=== EXERCISE DATA ===

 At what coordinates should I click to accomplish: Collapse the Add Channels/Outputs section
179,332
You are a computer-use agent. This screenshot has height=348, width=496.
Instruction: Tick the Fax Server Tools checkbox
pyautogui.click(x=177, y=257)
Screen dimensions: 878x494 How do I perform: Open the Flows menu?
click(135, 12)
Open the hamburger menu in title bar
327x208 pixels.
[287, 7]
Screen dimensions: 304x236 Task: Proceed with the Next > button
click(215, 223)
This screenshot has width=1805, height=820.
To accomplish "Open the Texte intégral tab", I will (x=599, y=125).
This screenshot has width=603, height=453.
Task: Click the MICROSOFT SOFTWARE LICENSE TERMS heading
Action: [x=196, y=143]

===

All of the material is to be duplicated exactly.

▶ [SOLUTION FOR THIS TASK]
 At what coordinates should I click to accomplish: Collapse the Add Channels/Outputs section
179,332
You are a computer-use agent. This screenshot has height=348, width=496.
Instruction: Tick the Fax Server Tools checkbox
pyautogui.click(x=177, y=257)
Screen dimensions: 878x494 How do I perform: Open the Flows menu?
click(135, 12)
Open the hamburger menu in title bar
327x208 pixels.
[287, 7]
Screen dimensions: 304x236 Task: Proceed with the Next > button
click(215, 223)
This screenshot has width=1805, height=820.
To accomplish "Open the Texte intégral tab", I will (x=599, y=125).
This screenshot has width=603, height=453.
Task: Click the MICROSOFT SOFTWARE LICENSE TERMS heading
Action: [x=196, y=143]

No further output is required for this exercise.